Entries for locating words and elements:

>>>>

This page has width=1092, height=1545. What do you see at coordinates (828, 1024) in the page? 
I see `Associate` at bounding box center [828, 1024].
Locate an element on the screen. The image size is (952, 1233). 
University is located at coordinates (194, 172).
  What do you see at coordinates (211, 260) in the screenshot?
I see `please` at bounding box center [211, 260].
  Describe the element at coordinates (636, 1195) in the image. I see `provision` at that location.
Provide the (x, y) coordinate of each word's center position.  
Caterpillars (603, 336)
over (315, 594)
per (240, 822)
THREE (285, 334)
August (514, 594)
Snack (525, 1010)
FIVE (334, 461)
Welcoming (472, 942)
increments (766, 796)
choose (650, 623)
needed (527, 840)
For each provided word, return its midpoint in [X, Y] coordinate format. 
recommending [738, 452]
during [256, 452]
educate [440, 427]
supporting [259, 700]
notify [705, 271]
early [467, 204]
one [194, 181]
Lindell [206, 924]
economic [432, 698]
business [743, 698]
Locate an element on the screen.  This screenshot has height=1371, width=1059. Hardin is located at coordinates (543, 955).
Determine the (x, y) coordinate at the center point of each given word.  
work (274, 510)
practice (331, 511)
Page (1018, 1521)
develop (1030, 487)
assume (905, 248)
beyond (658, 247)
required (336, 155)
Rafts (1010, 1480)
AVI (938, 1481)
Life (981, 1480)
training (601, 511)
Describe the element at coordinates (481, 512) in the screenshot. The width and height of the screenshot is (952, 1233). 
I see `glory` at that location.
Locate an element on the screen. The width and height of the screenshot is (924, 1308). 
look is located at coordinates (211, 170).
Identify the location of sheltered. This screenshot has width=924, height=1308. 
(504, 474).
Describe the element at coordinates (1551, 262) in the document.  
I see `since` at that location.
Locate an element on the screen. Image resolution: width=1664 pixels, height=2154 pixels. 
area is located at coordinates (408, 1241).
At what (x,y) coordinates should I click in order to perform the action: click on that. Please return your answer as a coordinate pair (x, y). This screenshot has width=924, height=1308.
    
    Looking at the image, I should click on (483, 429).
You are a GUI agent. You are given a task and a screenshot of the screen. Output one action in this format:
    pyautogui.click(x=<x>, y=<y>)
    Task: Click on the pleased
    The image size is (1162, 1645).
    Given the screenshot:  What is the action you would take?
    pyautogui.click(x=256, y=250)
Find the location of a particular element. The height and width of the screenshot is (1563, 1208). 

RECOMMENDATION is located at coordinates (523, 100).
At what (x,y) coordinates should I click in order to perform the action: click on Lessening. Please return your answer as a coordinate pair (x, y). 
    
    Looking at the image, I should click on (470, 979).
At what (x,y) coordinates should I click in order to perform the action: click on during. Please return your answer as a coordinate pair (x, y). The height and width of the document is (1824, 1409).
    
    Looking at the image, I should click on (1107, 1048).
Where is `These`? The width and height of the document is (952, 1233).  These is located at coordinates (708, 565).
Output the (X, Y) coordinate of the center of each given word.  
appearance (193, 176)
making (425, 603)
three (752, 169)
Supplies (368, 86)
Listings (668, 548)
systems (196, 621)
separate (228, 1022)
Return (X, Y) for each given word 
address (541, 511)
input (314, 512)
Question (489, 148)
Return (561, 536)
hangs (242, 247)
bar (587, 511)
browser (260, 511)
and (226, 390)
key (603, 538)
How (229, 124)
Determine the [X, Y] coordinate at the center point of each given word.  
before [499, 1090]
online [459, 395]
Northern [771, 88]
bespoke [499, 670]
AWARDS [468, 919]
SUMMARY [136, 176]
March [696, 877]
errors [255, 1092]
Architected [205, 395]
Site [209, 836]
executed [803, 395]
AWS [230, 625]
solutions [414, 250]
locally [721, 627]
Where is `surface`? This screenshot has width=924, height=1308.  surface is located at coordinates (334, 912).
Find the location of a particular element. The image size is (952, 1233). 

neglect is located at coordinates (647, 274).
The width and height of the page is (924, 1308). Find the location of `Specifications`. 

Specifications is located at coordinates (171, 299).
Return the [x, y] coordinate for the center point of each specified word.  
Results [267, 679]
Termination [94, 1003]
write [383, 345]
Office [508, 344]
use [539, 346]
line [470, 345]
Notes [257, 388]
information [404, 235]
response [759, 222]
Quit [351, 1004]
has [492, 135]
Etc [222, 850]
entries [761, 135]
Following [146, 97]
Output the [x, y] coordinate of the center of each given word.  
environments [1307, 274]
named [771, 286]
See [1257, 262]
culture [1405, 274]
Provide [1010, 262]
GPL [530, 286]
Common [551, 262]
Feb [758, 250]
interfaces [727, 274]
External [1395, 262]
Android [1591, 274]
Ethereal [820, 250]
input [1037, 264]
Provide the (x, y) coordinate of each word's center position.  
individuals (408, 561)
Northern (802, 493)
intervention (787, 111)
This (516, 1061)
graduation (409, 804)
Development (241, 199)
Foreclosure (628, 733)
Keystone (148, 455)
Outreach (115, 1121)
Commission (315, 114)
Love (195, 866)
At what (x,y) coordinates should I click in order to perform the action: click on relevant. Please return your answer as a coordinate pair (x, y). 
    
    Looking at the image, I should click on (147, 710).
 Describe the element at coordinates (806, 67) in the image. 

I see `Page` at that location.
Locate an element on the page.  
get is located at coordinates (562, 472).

<<<<

Short problem:
Turn the entries above, from the first line through the line containing "choose (650, 623)", into a numbered list with one line per item, leaving out any blank lines.

Reply to the exercise:
1. This page has width=1092, height=1545. What do you see at coordinates (828, 1024) in the page? 
2. I see `Associate` at bounding box center [828, 1024].
3. Locate an element on the screen. The image size is (952, 1233). 
4. University is located at coordinates (194, 172).
5.   What do you see at coordinates (211, 260) in the screenshot?
6. I see `please` at bounding box center [211, 260].
7.   Describe the element at coordinates (636, 1195) in the image. I see `provision` at that location.
8. Provide the (x, y) coordinate of each word's center position.  
9. Caterpillars (603, 336)
10. over (315, 594)
11. per (240, 822)
12. THREE (285, 334)
13. August (514, 594)
14. Snack (525, 1010)
15. FIVE (334, 461)
16. Welcoming (472, 942)
17. increments (766, 796)
18. choose (650, 623)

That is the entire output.